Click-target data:

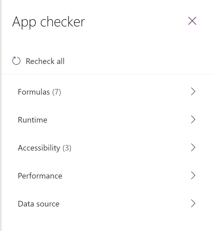
Task: Click the chevron next to Performance
Action: point(193,176)
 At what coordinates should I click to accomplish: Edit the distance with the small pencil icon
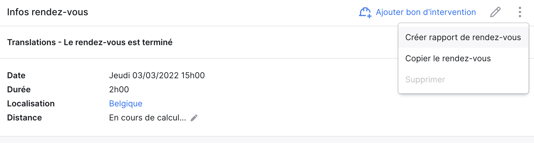click(x=194, y=118)
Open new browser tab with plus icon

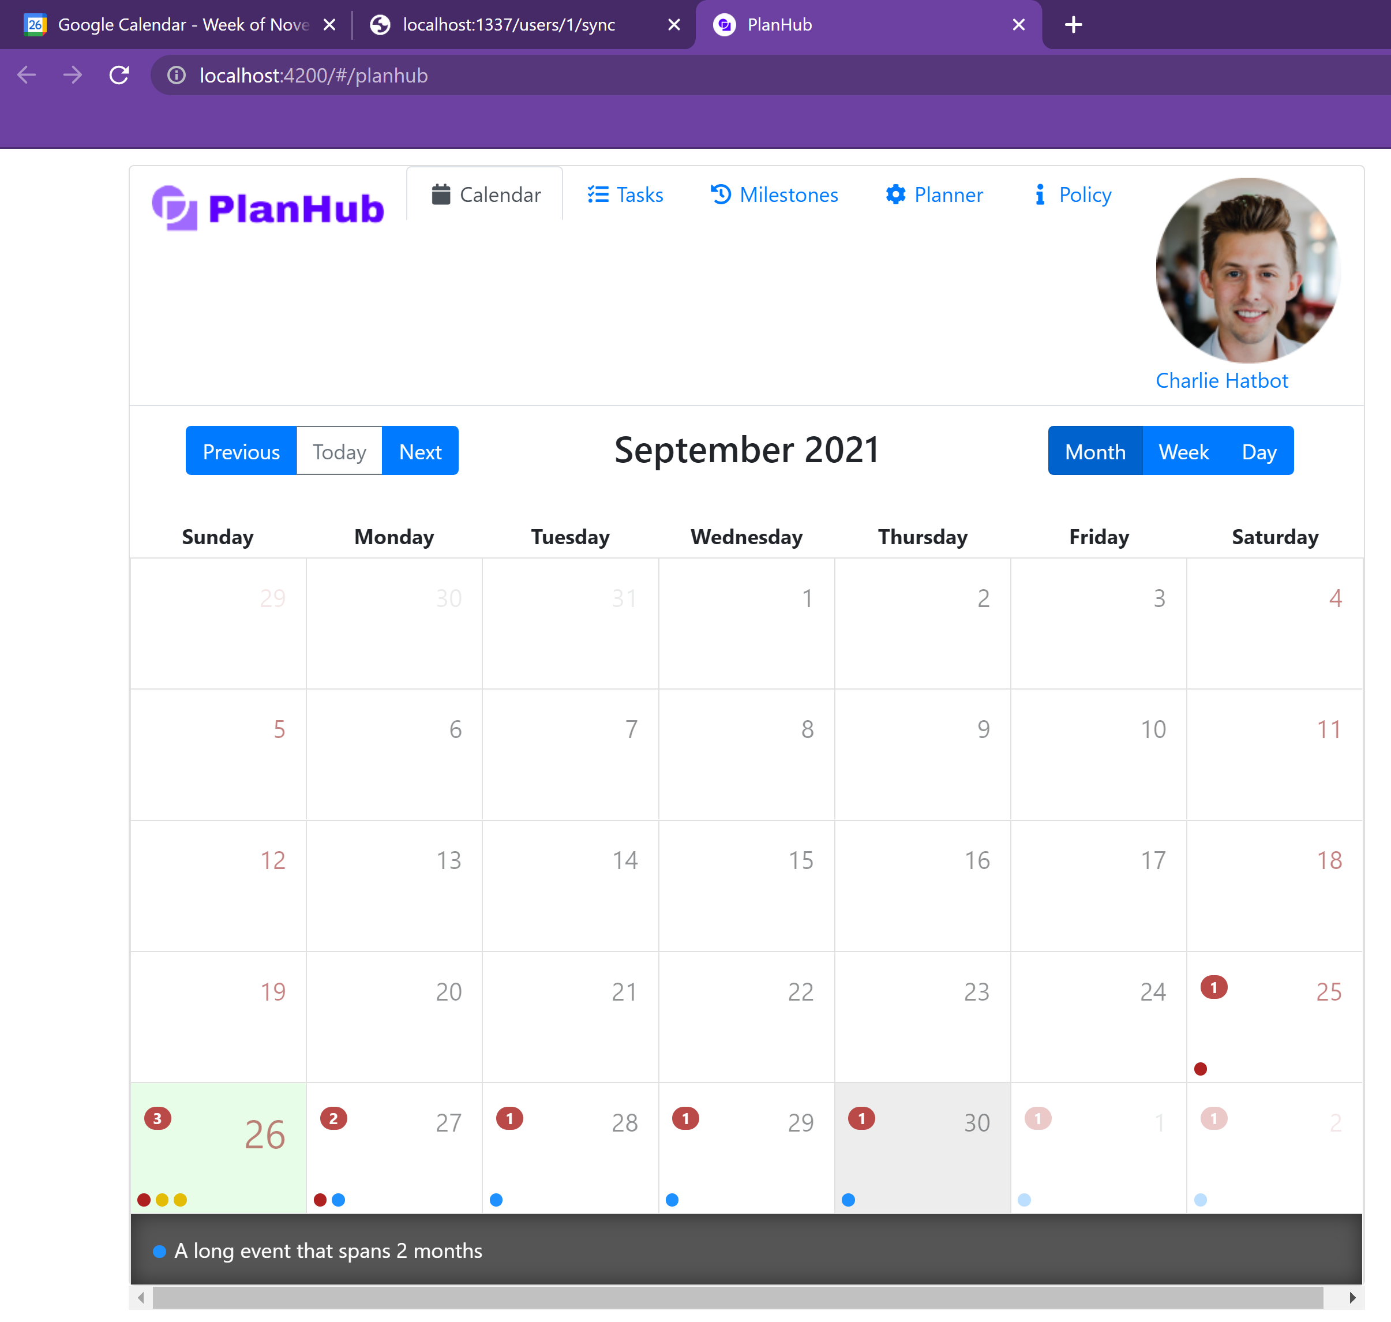[x=1072, y=25]
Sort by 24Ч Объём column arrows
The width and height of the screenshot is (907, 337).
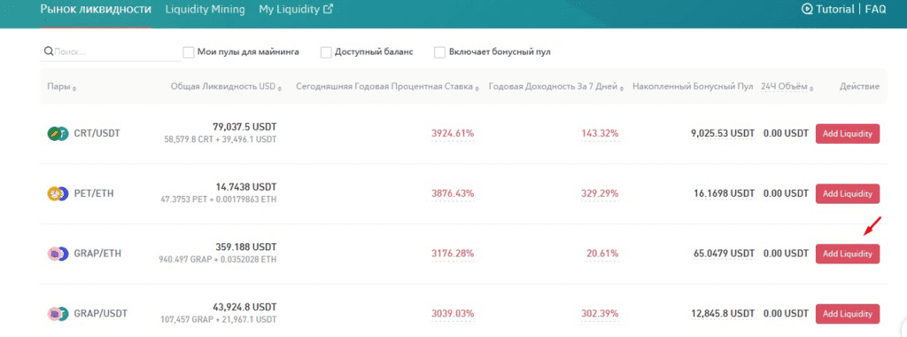(x=811, y=88)
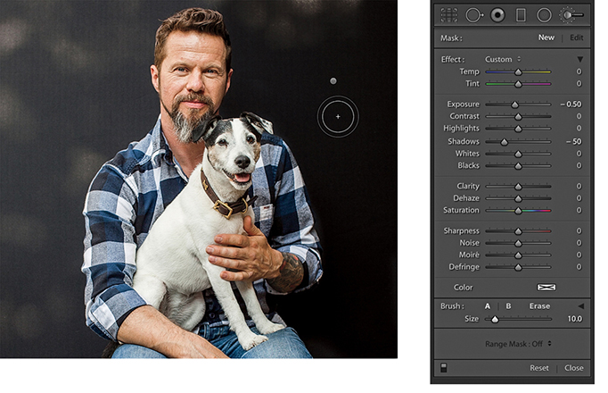
Task: Switch to brush B
Action: click(508, 306)
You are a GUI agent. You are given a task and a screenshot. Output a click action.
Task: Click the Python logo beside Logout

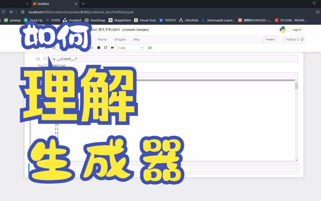click(283, 29)
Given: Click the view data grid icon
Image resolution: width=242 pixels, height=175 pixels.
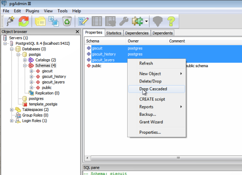Looking at the screenshot, I should [97, 21].

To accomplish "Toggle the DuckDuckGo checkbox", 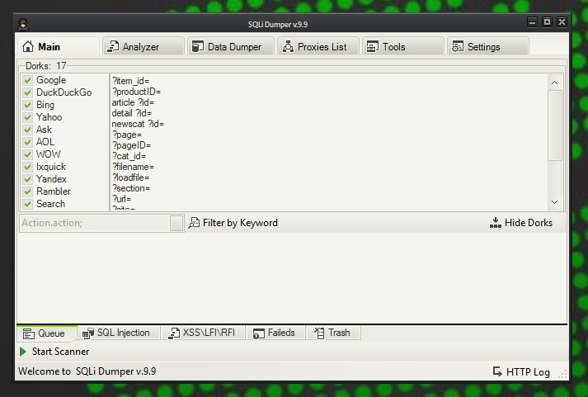I will [28, 92].
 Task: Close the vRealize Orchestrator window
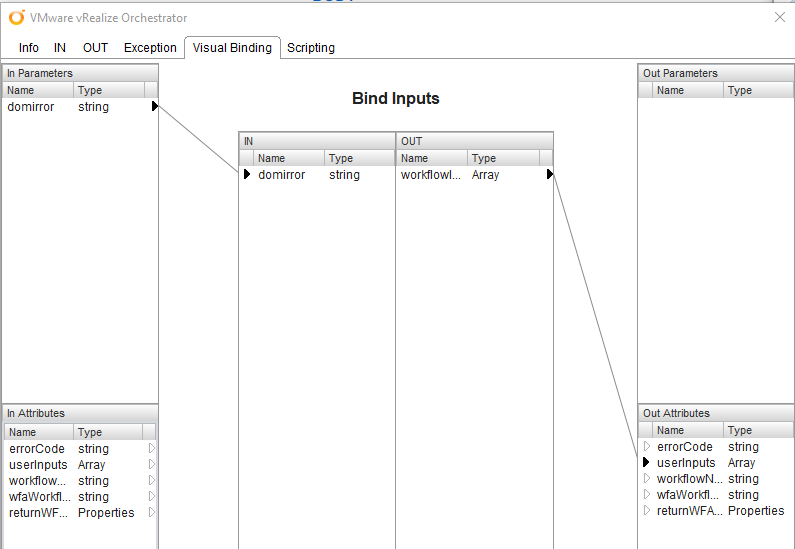pos(780,17)
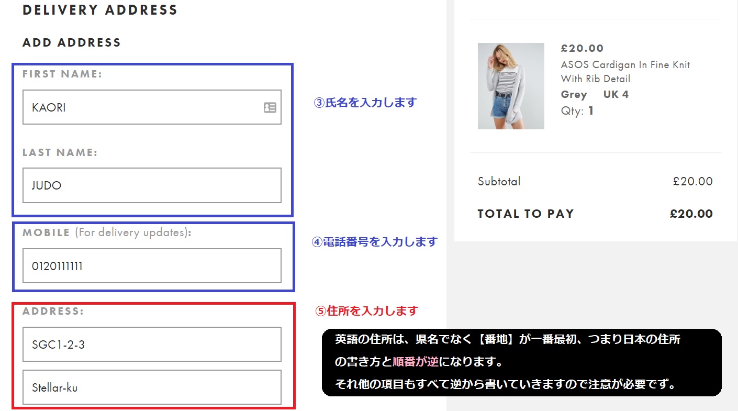Viewport: 738px width, 411px height.
Task: Click the black address-order note box
Action: click(521, 362)
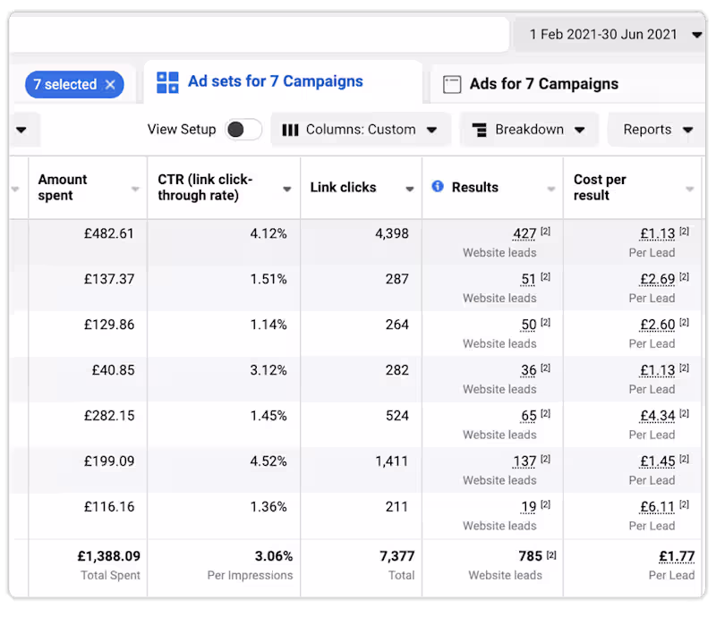Open the date range dropdown

tap(696, 35)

*Aim of the task*
How many lines in the entries above contain the word "icon"? Reply with the number alone.

*The output*
3